___ DATA RECORDS
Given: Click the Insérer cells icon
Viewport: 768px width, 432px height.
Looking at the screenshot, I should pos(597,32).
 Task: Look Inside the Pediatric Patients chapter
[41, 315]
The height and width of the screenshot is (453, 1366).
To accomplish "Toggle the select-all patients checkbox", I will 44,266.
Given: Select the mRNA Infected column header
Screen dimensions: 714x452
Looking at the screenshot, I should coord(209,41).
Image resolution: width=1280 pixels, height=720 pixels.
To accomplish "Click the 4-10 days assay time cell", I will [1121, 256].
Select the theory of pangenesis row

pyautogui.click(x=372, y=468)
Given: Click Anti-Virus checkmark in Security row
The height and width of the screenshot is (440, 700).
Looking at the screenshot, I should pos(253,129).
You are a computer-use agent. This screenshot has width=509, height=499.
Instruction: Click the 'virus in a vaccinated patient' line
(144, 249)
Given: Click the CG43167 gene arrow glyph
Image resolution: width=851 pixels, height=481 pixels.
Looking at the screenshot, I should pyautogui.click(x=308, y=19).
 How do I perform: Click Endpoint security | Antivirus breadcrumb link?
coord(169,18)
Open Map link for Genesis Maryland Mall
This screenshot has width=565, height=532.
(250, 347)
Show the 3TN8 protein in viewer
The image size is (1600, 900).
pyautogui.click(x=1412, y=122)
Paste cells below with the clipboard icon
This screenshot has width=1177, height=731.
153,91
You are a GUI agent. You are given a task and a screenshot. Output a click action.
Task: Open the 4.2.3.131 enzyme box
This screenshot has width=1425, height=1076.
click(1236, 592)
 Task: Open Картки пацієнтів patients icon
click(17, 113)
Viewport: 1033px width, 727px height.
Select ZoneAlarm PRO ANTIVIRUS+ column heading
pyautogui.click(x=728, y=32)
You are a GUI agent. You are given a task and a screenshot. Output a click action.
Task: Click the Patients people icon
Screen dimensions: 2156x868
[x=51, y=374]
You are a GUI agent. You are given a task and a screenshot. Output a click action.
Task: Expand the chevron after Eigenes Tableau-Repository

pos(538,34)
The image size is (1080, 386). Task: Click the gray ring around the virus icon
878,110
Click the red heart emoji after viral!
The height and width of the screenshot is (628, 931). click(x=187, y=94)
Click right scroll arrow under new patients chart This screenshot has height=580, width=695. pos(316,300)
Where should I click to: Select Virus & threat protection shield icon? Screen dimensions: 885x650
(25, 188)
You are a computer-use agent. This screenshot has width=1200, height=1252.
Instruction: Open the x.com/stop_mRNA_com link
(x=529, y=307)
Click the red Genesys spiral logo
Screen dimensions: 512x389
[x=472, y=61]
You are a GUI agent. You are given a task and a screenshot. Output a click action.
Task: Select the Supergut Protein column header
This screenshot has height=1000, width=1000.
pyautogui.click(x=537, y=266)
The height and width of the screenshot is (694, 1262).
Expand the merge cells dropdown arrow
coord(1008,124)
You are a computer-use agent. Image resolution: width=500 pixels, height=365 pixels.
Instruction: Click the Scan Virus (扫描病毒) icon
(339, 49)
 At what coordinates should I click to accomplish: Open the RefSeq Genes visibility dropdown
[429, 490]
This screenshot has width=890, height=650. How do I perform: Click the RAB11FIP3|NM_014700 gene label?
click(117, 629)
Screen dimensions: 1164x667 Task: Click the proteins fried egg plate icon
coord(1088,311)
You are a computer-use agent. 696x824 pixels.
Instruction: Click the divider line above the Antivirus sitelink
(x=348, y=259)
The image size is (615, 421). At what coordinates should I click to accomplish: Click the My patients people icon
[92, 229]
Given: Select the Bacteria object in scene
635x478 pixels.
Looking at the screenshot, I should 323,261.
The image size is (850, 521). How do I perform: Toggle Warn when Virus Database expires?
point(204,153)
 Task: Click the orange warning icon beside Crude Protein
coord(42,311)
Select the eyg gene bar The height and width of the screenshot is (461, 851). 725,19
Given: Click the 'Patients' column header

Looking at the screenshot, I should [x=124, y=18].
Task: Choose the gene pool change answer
______
TASK INSTRUCTIONS. Wherever "computer" appears in a line of the entries, copy that line.

RESULT OF THIS EXERCISE.
You are a computer-use agent. This screenshot has width=509, height=499.
You are a computer-use agent. This screenshot has width=1200, height=1252.
You are a computer-use agent. Image resolution: width=500 pixels, height=365 pixels.
You are a computer-use agent. 696x824 pixels.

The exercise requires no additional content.